[Stored data]
○ ○ ○ ○

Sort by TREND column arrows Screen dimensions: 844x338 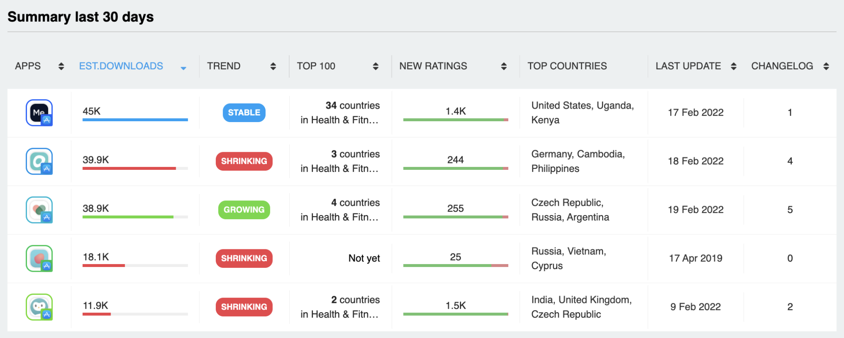point(273,66)
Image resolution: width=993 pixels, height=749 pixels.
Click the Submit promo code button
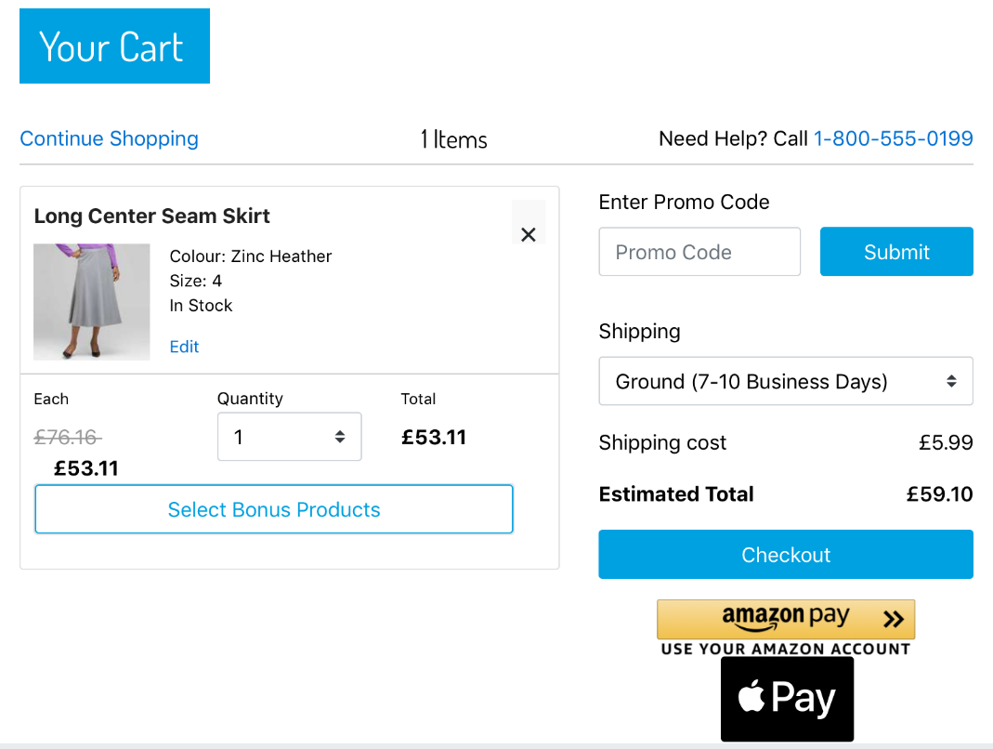896,252
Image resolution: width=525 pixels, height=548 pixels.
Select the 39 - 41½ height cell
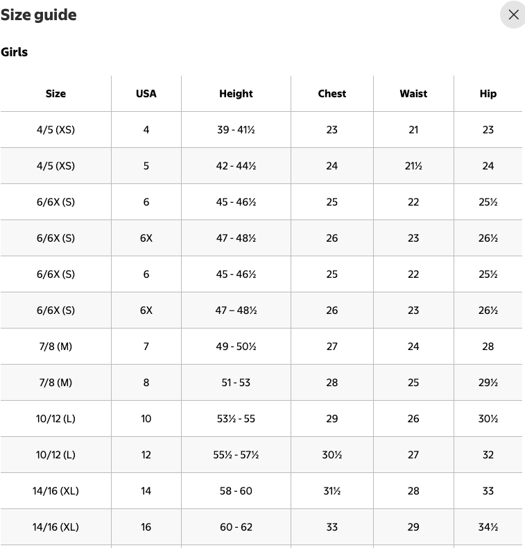point(236,130)

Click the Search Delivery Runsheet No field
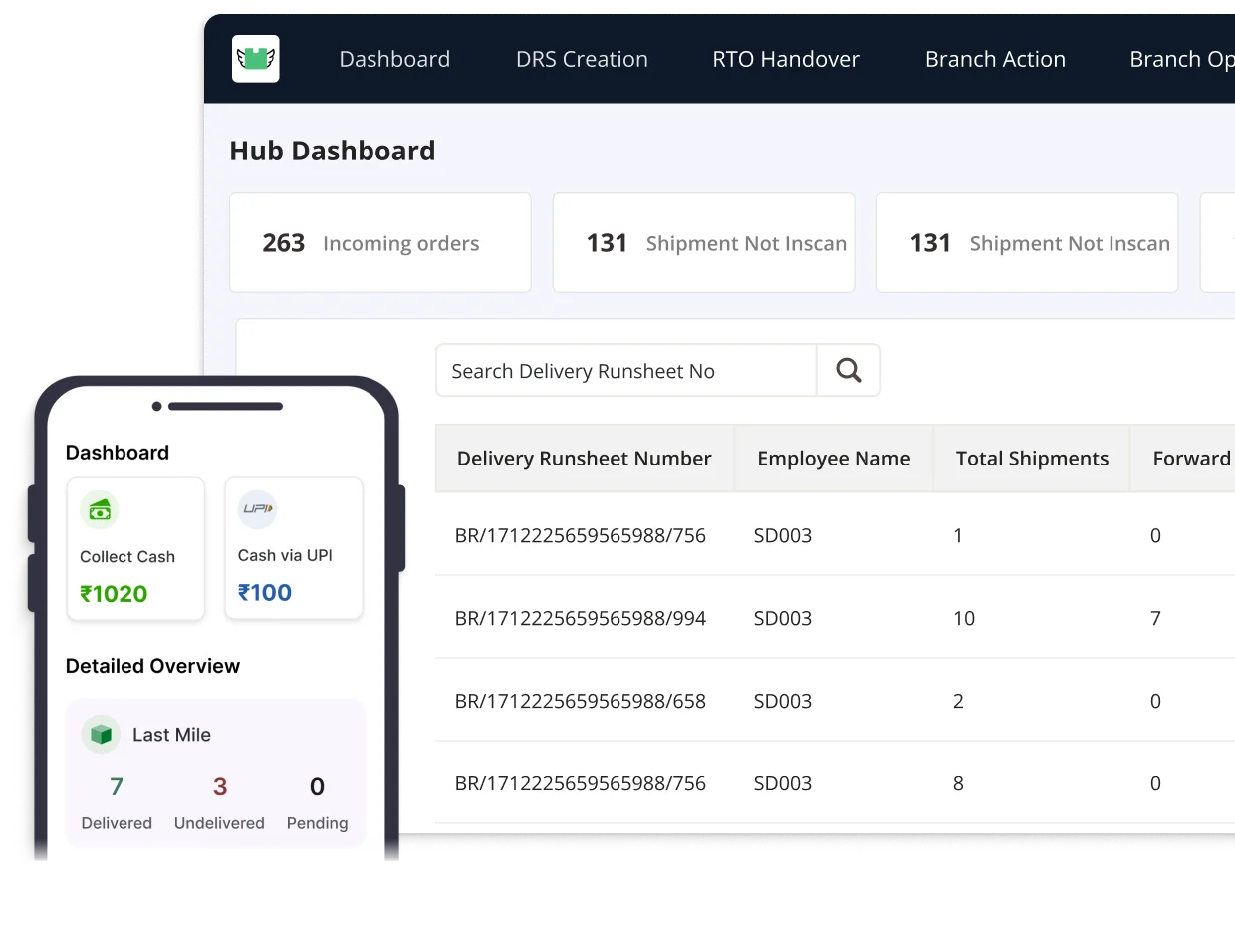coord(625,371)
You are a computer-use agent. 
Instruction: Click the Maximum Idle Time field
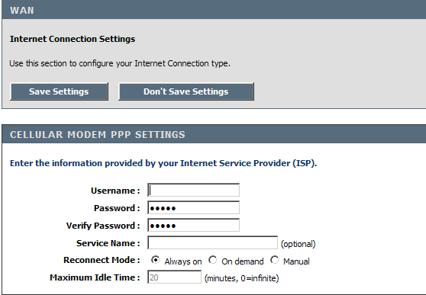174,277
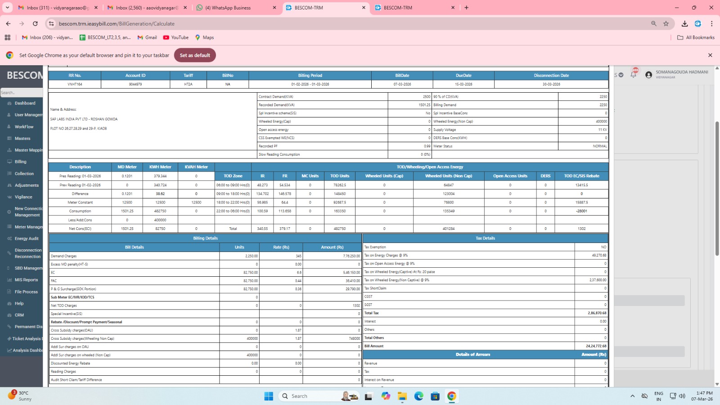The height and width of the screenshot is (405, 720).
Task: Click the Set as default button
Action: click(x=195, y=55)
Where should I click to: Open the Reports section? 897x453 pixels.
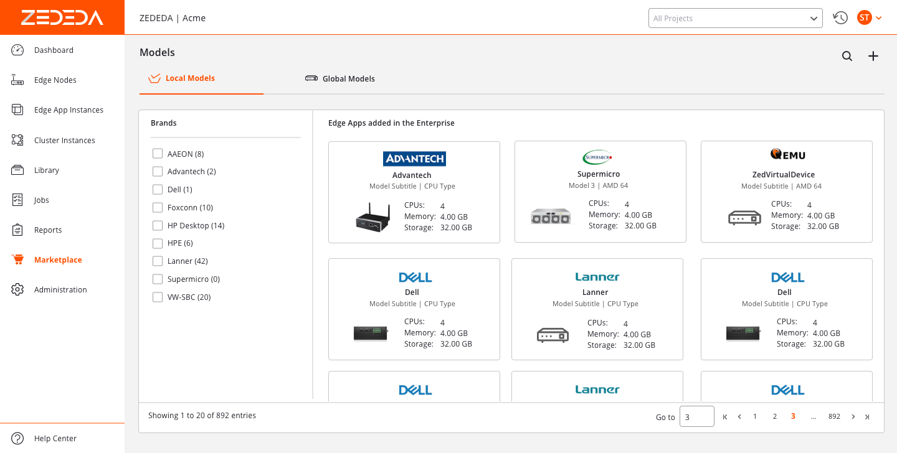coord(49,230)
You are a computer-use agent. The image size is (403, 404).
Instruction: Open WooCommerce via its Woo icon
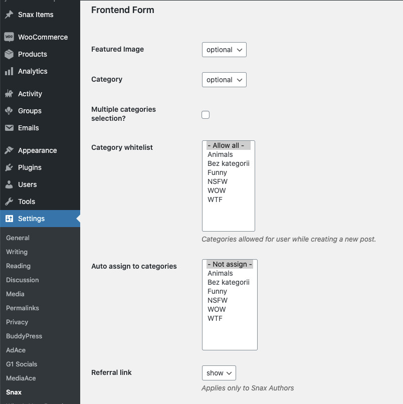click(x=9, y=37)
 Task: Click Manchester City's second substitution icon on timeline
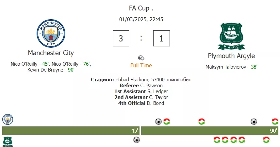(202, 122)
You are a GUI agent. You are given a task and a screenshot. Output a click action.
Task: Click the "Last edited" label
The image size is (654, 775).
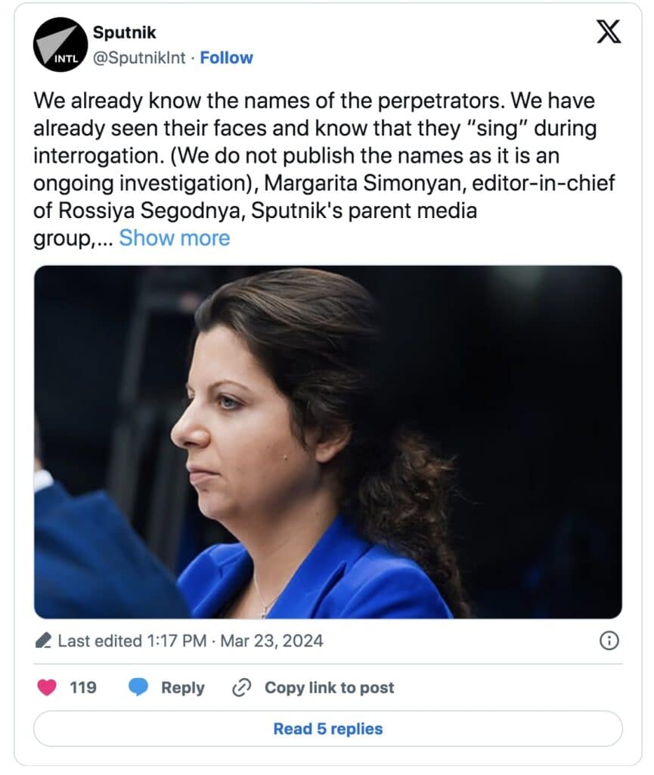(x=99, y=641)
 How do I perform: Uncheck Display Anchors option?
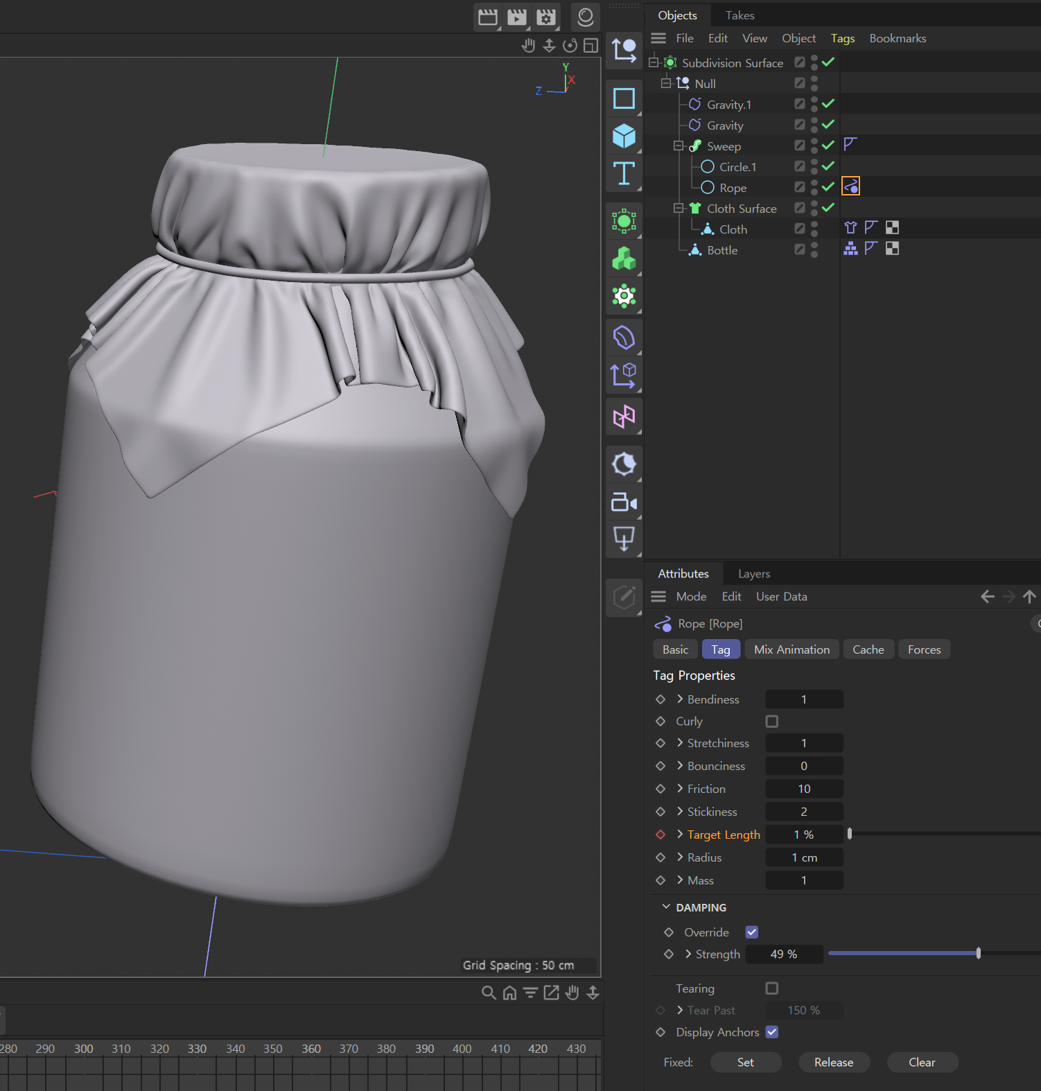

○ ○ ○ ○

> What to do:
In the copy, include exactly the lines from the one with "Instruction: Click the" through the final line of the entries above, both ends counted, and no pictures.

> Task output:
Instruction: Click the Maximum Idle Time field
174,277
The height and width of the screenshot is (405, 720).
Task: Click the Set as default button
Action: click(x=195, y=55)
Where should I click to: Open the Reports section? 897x453 pixels.
coord(49,230)
You are a computer-use agent. The image size is (403, 404).
Instruction: Open WooCommerce via its Woo icon
click(x=9, y=37)
 Task: Click Manchester City's second substitution icon on timeline
(202, 122)
You are a GUI agent. You are given a task and a screenshot. Output a click action.
Task: Click the "Last edited" label
The image size is (654, 775).
(x=99, y=641)
 How do I perform: Uncheck Display Anchors option?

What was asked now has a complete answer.